By Mike Harrison and Kitty Donaldson
April 26 (Bloomberg) -- British Prime Minister Gordon Brown today repeated a call for a cease-fire in Sri Lanka during a telephone call with President Mahinda Rajapaksa.
U.K. Foreign Secretary David Miliband, his French counterpart Bernard Kouchner and Swedish counterpart Carl Bildt will visit Sri Lanka on April 29, an e-mailed statement from Brown’s Downing Street office said today.

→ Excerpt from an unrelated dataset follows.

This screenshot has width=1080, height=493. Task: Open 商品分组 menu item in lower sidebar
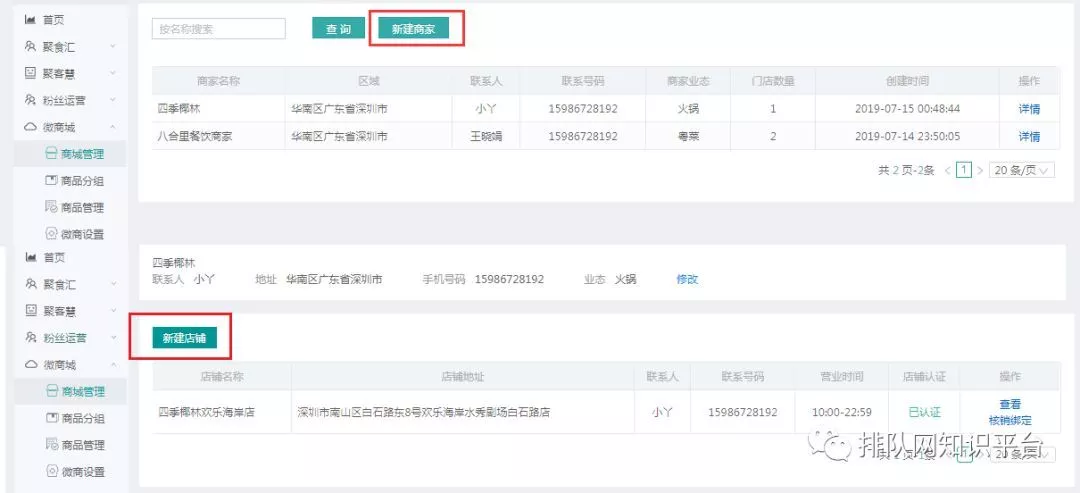(x=82, y=418)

“The prime minister said he remained concerned about the plight of civilians in the conflict zone,” Brown’s spokesman, who declined to be named in line with British civil-service rules, said in the e-mail. “He repeated his call for a cease- fire, and pledged a further 2.5 million pounds ($3.7 million) for humanitarian aid for displaced persons.”
Sri Lankan forces have cornered the Tamil Tigers in a sliver of territory on the northeastern coast of the island nation and the military says the group now only operates in a government-declared no-fire zone for civilians. The United Nations warned of a “bloodbath” on the beaches of the Wanni region in any final battle unless the civilians are able to leave.
Humanitarian Operation
Sri Lanka says it’s on the brink of defeating the Liberation Tigers of Tamil Elam, which is fighting for a separate ethnic Tamil homeland in the nation. The UN yesterday sent John Holmes to Colombo yesterday to review the humanitarian operation under way to help about 200,000 people who escaped the combat zone during the past three months. Holmes, a senior UN official, is on a three-day visit.

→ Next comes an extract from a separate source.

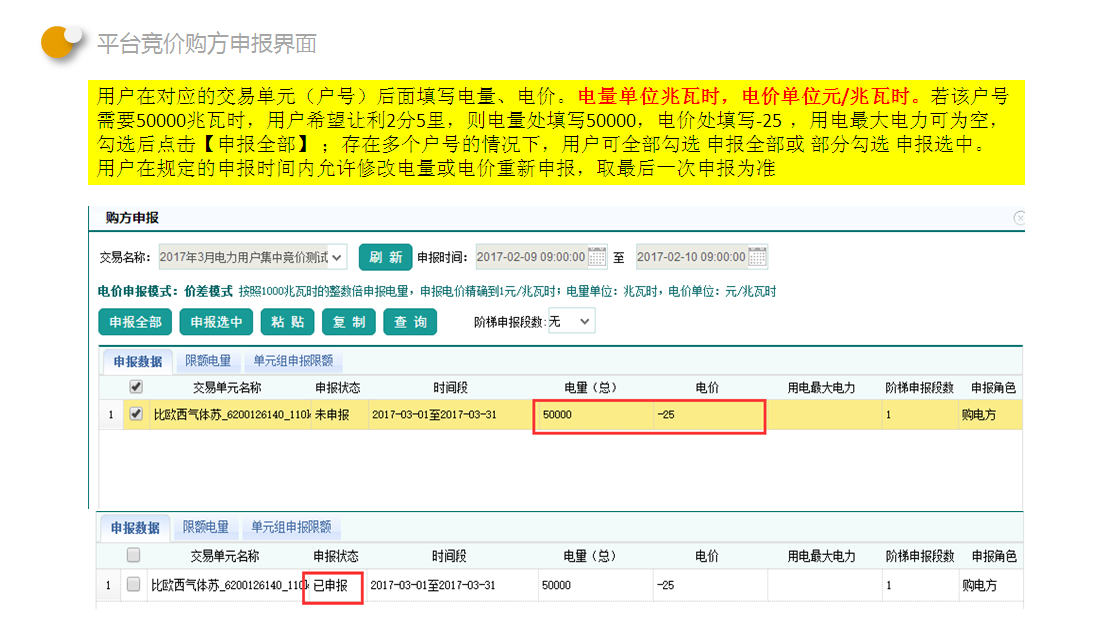Click the 复制 copy button
Viewport: 1113px width, 623px height.
click(349, 321)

Sri Lanka’s defense secretary rejected today a unilateral cease-fire announced by Tamil Tiger rebels, Sky News reported, citing Reuters. The government considers surrender as the only option, the minister was cited as saying.

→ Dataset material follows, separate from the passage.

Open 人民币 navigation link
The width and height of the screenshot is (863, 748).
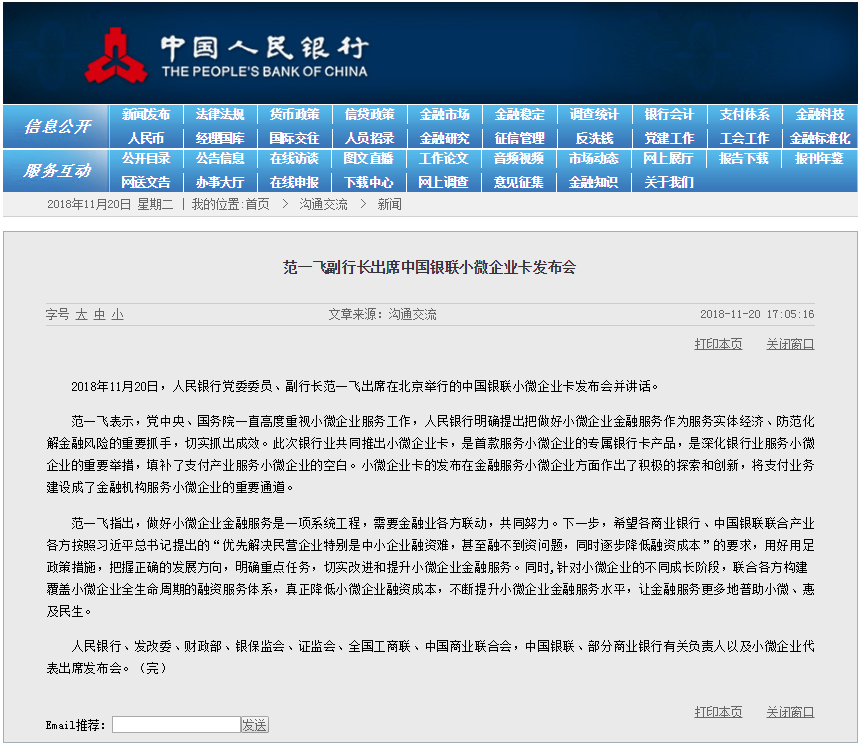(x=146, y=138)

Almost 6,500 civilians were killed in fighting in the north in the past three months, the Associated Press reported on April 24, citing a UN document circulated to diplomatic missions in Colombo. UN Secretary-General Ban Ki-moon said in Brussels on April 23 that he is sending a humanitarian team to monitor the “rapidly deteriorating situation” in the country.